▸ **STATED GOAL**
Write out the rows below word for word, starting at the first one and ending at the line that contains "Looking at the screenshot, I should pos(227,237).". Include both of those lines.

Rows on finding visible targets
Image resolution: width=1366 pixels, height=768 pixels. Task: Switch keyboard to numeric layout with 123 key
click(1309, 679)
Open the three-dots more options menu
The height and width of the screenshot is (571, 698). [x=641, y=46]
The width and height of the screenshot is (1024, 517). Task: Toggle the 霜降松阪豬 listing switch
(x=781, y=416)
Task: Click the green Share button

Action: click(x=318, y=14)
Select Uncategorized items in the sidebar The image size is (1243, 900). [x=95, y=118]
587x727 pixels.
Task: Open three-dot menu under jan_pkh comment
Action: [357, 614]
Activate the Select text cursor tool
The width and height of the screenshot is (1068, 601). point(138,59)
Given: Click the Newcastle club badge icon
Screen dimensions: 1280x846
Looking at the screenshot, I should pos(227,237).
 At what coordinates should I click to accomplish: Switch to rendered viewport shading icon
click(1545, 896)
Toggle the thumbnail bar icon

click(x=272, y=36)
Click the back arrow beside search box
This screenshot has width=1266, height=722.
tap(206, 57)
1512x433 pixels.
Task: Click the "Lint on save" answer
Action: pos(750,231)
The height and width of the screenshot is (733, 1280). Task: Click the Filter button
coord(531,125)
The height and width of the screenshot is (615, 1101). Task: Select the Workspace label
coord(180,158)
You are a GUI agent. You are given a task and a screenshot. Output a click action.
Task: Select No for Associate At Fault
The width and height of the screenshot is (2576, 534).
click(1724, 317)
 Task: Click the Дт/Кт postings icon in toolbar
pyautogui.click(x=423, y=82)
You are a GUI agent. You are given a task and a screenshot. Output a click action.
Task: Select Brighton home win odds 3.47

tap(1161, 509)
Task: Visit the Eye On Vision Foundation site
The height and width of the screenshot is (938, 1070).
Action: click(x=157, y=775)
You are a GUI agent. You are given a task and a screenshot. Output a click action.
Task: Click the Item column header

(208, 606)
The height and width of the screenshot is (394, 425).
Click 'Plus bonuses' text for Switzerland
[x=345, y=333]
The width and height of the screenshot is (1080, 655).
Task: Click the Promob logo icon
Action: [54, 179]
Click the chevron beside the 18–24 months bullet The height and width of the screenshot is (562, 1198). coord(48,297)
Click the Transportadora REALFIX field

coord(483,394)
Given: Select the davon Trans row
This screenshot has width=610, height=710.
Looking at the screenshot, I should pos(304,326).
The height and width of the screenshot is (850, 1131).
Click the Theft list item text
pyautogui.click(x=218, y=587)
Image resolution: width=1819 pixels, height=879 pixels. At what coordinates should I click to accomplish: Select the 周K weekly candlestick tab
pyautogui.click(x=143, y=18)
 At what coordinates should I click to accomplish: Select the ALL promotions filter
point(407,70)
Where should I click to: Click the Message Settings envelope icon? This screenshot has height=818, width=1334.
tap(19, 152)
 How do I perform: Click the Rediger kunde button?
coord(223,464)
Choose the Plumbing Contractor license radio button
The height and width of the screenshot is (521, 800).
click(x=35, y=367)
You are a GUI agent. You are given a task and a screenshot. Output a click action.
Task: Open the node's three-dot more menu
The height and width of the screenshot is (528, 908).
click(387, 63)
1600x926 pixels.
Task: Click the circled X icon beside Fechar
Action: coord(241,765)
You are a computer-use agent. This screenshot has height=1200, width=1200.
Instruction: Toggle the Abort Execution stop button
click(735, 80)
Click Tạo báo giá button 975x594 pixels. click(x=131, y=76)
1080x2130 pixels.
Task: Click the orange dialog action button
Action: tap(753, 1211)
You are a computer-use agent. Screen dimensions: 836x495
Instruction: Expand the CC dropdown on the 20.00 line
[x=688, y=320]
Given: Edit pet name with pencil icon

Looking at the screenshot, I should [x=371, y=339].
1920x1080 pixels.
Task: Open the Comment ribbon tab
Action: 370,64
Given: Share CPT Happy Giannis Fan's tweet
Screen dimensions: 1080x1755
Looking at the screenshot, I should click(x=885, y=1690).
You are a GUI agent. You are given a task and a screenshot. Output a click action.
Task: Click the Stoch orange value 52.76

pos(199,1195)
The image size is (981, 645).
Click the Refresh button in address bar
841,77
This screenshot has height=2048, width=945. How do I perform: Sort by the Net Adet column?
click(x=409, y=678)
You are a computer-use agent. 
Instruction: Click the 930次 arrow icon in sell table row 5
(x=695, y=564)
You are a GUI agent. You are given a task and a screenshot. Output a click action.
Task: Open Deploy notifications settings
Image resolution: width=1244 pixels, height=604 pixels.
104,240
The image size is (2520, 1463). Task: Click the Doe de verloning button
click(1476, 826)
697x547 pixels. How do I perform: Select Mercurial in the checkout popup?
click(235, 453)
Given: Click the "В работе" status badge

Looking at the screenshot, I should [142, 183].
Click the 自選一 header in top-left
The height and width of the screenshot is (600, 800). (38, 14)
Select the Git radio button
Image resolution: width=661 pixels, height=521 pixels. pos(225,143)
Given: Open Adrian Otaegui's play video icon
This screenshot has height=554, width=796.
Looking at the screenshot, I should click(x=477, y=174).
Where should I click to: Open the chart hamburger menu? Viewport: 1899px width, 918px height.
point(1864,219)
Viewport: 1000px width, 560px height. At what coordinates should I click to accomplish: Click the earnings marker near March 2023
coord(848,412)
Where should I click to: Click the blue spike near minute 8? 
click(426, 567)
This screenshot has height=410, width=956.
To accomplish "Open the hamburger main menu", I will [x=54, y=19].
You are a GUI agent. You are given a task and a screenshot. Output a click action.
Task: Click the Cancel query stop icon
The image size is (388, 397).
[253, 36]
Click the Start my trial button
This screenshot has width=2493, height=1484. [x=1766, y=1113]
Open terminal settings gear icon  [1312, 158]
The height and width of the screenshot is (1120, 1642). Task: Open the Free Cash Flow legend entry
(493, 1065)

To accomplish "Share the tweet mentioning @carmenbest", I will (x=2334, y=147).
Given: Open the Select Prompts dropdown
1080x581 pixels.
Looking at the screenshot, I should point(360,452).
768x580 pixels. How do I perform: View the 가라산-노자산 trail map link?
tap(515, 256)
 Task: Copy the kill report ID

▸ **RESPONSE FOR THIS EXERCISE**
Image resolution: width=1366 pixels, height=768 pixels. Task: Switch keyboard to numeric layout with 123 key
click(1309, 679)
Open the three-dots more options menu
The height and width of the screenshot is (571, 698). [x=641, y=46]
The width and height of the screenshot is (1024, 517). Task: Toggle the 霜降松阪豬 listing switch
(x=781, y=416)
Task: Click the green Share button

Action: click(x=318, y=14)
Select Uncategorized items in the sidebar The image size is (1243, 900). [x=95, y=118]
587x727 pixels.
Task: Open three-dot menu under jan_pkh comment
Action: [357, 614]
Activate the Select text cursor tool
The width and height of the screenshot is (1068, 601). point(138,59)
Given: Click the Newcastle club badge icon
Screen dimensions: 1280x846
Looking at the screenshot, I should pos(227,237).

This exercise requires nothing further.